◆ TEXT PROVIDED ◆
——
Rates: Stellar payrolls lift US yields
The US 10-yr yield closes in on the 3.26% cycle high following Friday’s stellar payrolls. Wage growth accelerated to 3.1% Y/Y. Heavy US and EMU supply are negative for core bonds this week. Main events this week are US mid-term elections, the FOMC Meeting and new EC forecasts. We start the week with a downward bias for bonds.
Currencies: USD holding strong, but rally to take a breather ahead of US elections
At the end of last week, the dollar remained well bid, supported by solid US payrolls. However, a test of the EUR/USD 1.13 support area was rejected earlier last week. Interest rate differentials remain a big support for the US currency. However, investors might take a wait-and-see approach going into the US mid-term elections.
The Sunrise Headlines
- US equity markets lost ground on Friday with tech shares (Nasdaq -1.04%) underperforming. Asian markets opened this week’s session with losses. Hong Kong (-2%) underperforms, followed by Japan and China.
- The US have re-imposed sanctions on Iran. Eight countries are expected to be given temporary exemptions to ensure crude oil prices are not destabilized. Iran’s Rouhani said Iran will break the US sanctions and continue to sell oil.
- Brexit secretary Raab urges PM May to back a plan that gives the UK the right to pull out of any ‘backstop’ plan with just 3 months’ notice. This follows on rumours that May wants to keep the UK in a customs union after Brexit.
——
◆ COLLECTED DATA ◆
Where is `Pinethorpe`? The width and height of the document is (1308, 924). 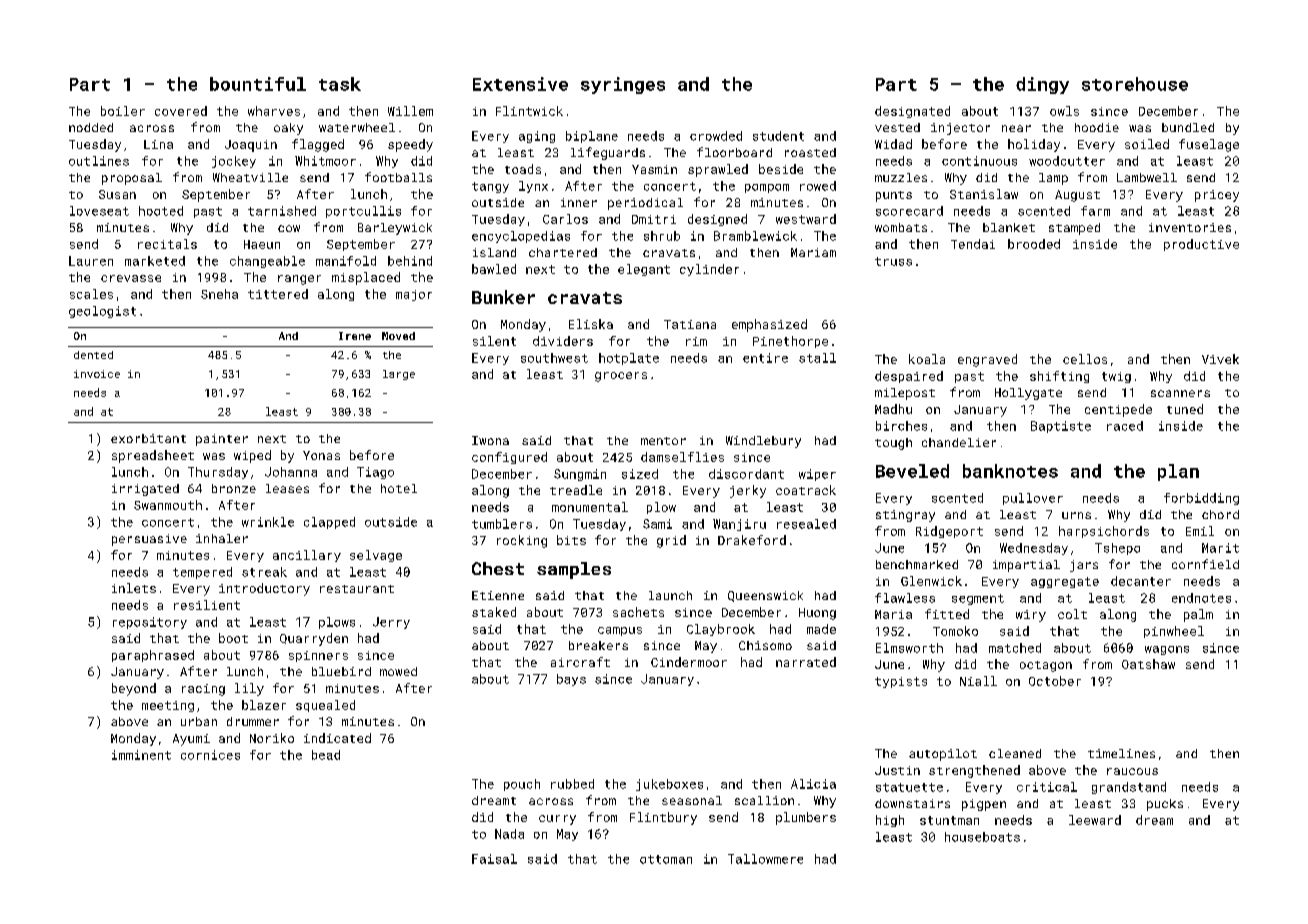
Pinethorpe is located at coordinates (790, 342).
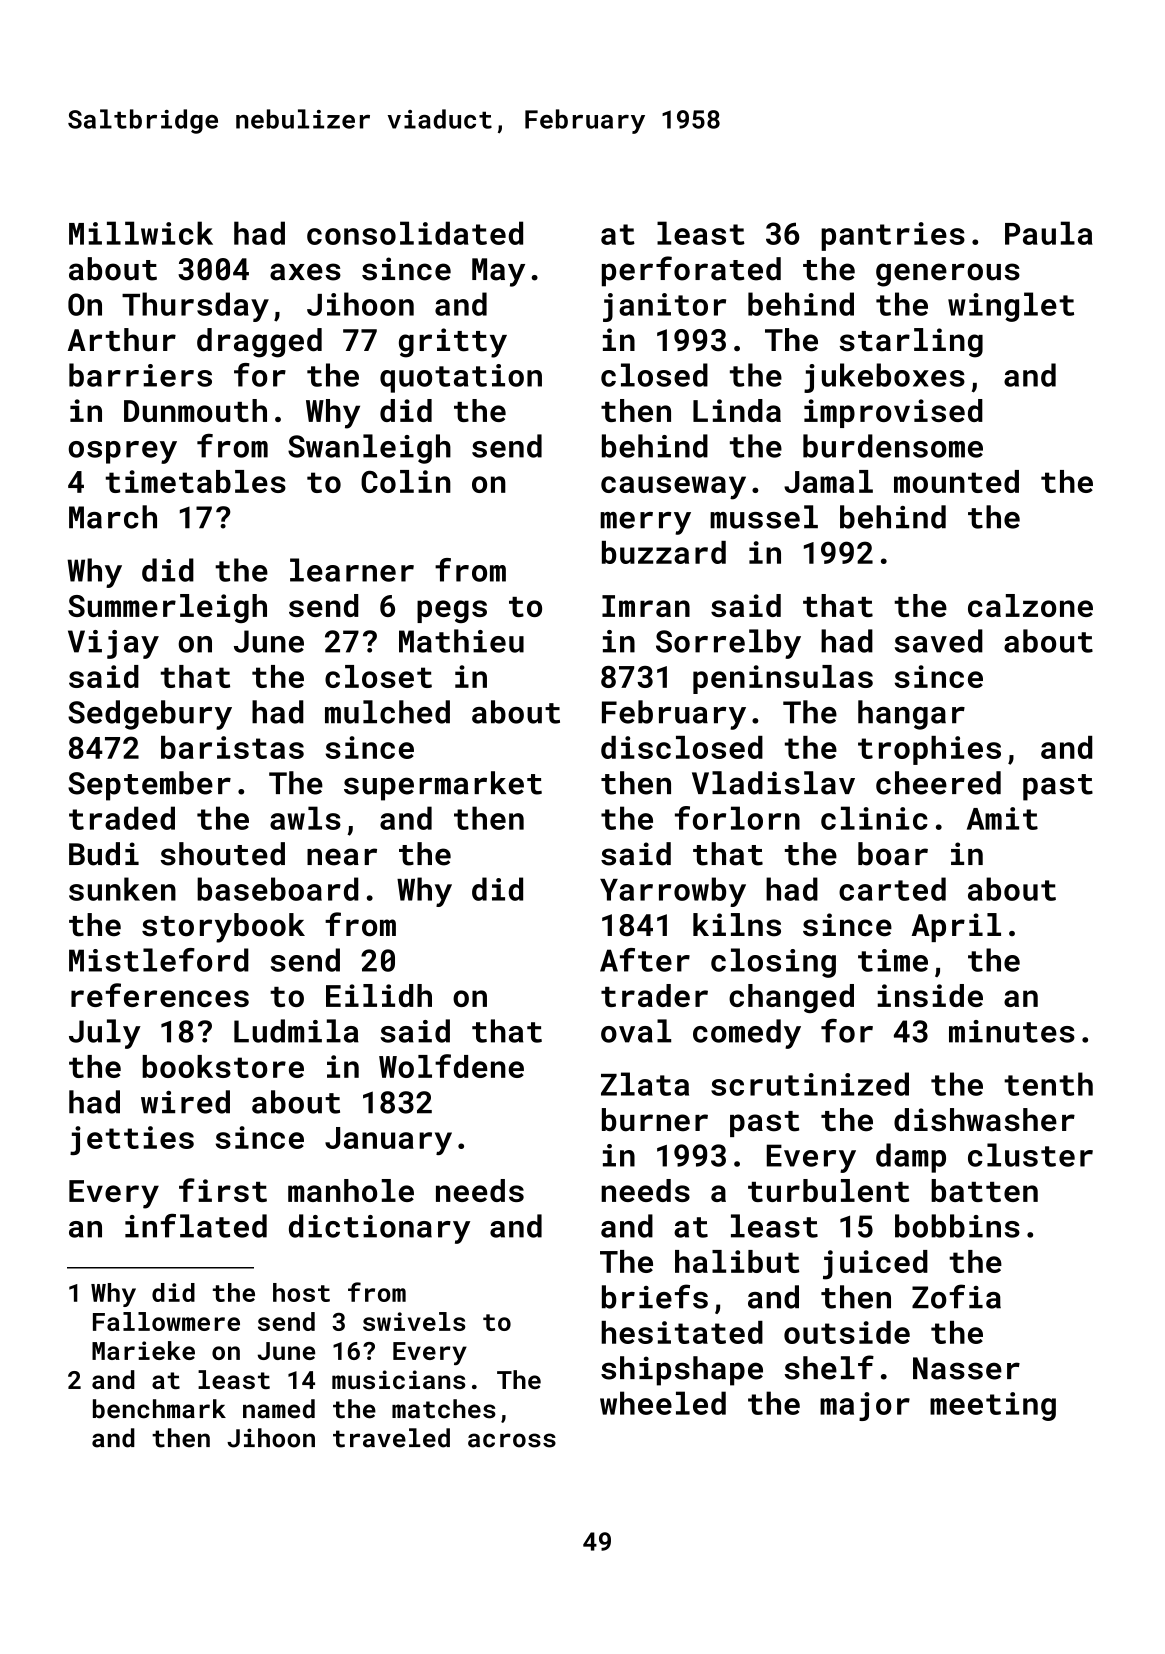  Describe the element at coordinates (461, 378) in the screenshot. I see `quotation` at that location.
——
Reproduce the market commentary above word for word, from "The Sunrise Headlines" up to and including "to sell oil.".

The Sunrise Headlines
- US equity markets lost ground on Friday with tech shares (Nasdaq -1.04%) underperforming. Asian markets opened this week’s session with losses. Hong Kong (-2%) underperforms, followed by Japan and China.
- The US have re-imposed sanctions on Iran. Eight countries are expected to be given temporary exemptions to ensure crude oil prices are not destabilized. Iran’s Rouhani said Iran will break the US sanctions and continue to sell oil.